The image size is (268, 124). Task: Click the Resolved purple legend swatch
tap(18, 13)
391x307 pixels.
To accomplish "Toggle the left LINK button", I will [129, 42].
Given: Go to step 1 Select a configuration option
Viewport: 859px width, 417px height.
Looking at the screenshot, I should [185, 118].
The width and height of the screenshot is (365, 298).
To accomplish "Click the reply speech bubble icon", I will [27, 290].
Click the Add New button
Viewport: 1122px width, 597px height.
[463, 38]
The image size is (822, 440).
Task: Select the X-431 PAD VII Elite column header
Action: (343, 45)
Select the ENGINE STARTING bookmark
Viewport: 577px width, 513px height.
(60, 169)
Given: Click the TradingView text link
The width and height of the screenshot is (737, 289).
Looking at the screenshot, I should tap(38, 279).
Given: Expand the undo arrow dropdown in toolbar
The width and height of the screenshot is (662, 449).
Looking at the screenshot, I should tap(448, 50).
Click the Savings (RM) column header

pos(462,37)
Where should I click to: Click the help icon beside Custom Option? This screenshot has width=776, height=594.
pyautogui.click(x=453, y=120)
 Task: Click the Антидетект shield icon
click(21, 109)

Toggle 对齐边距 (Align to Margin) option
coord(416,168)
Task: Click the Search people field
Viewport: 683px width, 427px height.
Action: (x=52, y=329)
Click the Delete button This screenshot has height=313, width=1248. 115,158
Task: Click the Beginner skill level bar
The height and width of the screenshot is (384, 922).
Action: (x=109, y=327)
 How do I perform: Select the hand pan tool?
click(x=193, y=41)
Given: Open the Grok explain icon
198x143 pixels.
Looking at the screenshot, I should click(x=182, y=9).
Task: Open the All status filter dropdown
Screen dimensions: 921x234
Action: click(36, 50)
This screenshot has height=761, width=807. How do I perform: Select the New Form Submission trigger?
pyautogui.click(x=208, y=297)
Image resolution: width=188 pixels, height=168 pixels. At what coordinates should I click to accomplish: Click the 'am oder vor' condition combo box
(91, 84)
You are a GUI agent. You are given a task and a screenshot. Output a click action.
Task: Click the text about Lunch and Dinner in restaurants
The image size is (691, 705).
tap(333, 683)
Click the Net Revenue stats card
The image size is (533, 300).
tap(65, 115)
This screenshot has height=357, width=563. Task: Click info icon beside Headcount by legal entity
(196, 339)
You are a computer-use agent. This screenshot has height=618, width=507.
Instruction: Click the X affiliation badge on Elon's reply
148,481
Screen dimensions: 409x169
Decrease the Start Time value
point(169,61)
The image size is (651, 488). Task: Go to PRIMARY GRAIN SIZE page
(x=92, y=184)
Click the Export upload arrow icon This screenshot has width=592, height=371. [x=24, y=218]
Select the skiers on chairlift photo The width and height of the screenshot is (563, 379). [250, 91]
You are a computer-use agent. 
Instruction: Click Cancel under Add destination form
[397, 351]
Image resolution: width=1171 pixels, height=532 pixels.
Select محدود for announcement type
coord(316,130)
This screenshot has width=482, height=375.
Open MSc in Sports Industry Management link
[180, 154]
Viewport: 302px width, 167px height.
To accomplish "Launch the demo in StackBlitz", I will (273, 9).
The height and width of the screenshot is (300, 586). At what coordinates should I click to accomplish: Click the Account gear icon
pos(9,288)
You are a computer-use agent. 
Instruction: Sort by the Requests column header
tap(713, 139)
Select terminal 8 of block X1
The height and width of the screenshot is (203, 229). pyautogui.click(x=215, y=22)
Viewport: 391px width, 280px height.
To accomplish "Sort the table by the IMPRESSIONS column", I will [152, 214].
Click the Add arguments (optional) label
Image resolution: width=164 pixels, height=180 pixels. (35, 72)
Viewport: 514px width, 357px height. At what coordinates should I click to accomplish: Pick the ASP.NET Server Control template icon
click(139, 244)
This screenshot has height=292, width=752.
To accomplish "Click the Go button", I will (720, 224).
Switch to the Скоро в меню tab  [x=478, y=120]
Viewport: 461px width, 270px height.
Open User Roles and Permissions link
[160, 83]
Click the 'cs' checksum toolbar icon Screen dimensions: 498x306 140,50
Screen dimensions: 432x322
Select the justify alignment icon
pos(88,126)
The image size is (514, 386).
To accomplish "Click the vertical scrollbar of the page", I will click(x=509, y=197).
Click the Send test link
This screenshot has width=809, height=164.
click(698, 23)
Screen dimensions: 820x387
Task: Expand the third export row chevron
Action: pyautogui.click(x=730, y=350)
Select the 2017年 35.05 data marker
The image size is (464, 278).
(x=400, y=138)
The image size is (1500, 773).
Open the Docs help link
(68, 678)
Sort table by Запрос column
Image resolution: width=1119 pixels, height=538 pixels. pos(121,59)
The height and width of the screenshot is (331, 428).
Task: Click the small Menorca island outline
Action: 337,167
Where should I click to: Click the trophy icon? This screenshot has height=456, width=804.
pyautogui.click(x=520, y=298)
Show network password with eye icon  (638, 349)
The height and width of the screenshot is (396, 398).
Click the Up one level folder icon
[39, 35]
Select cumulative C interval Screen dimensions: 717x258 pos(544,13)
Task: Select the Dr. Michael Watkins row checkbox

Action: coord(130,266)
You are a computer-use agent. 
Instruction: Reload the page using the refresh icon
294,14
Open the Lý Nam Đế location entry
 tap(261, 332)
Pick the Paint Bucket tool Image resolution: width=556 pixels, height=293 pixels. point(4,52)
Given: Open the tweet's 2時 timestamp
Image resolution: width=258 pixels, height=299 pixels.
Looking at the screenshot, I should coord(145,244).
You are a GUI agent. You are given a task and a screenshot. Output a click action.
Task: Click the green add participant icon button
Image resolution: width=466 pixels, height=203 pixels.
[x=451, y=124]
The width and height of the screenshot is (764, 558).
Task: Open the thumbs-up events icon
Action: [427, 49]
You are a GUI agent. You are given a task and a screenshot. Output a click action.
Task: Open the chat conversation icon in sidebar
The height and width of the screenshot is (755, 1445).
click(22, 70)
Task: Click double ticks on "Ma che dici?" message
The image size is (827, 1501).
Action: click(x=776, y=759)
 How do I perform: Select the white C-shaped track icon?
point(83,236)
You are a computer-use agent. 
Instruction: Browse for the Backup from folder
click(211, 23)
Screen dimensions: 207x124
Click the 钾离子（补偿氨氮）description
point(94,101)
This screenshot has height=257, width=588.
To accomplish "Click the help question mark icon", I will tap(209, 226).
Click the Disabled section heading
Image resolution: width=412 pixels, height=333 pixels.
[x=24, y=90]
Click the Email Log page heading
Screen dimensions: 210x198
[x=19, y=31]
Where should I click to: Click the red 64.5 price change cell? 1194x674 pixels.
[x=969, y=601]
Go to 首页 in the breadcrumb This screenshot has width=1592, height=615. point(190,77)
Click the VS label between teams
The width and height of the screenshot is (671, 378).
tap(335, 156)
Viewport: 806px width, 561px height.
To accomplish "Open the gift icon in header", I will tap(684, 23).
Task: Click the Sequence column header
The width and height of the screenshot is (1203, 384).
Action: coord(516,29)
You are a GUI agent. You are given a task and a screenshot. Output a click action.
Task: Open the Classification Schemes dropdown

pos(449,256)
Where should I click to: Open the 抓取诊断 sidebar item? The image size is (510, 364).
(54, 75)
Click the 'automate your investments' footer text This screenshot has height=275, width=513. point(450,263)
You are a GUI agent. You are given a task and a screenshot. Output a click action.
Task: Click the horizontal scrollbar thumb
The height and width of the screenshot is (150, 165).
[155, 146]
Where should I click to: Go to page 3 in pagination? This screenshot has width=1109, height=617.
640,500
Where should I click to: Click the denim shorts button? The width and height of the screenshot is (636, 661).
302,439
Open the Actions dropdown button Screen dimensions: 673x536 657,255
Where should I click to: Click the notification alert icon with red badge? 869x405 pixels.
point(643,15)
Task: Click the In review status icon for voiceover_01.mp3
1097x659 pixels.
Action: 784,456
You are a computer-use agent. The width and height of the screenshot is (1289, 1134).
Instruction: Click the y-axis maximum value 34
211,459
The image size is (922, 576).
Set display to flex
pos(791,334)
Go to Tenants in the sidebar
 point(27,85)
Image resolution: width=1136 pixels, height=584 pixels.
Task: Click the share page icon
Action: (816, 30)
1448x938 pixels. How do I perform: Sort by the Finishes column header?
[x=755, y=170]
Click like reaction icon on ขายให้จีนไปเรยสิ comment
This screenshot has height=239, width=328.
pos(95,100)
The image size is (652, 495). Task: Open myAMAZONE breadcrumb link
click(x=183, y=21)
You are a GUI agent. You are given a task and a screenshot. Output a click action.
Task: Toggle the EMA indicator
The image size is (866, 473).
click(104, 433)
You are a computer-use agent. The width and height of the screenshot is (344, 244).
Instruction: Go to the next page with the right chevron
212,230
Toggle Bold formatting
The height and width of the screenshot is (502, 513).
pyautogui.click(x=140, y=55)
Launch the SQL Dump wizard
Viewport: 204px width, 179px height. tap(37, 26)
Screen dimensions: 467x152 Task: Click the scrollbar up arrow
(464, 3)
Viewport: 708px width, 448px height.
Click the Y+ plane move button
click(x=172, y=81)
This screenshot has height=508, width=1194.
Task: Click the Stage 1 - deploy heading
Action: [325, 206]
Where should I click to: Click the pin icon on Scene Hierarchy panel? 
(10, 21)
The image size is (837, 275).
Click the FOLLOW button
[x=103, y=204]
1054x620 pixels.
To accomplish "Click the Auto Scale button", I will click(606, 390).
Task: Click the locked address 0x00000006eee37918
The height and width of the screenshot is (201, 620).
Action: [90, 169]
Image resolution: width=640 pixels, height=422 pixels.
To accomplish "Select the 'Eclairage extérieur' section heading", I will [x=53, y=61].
======
WHAT THIS TASK INVOLVES
Give only the lines from the one holding "198x143 pixels." through the one holding "You are a computer-use agent. This", each restated exactly as it appears above.

EXERCISE RESPONSE
198x143 pixels.
Looking at the screenshot, I should click(x=182, y=9).
Task: Open the All status filter dropdown
Screen dimensions: 921x234
Action: click(36, 50)
This screenshot has height=761, width=807. How do I perform: Select the New Form Submission trigger?
pyautogui.click(x=208, y=297)
Image resolution: width=188 pixels, height=168 pixels. At what coordinates should I click to accomplish: Click the 'am oder vor' condition combo box
(91, 84)
You are a GUI agent. You are given a task and a screenshot. Output a click action.
Task: Click the text about Lunch and Dinner in restaurants
The image size is (691, 705).
tap(333, 683)
Click the Net Revenue stats card
The image size is (533, 300).
tap(65, 115)
This screenshot has height=357, width=563. Task: Click info icon beside Headcount by legal entity
(196, 339)
You are a computer-use agent. This screenshot has height=618, width=507.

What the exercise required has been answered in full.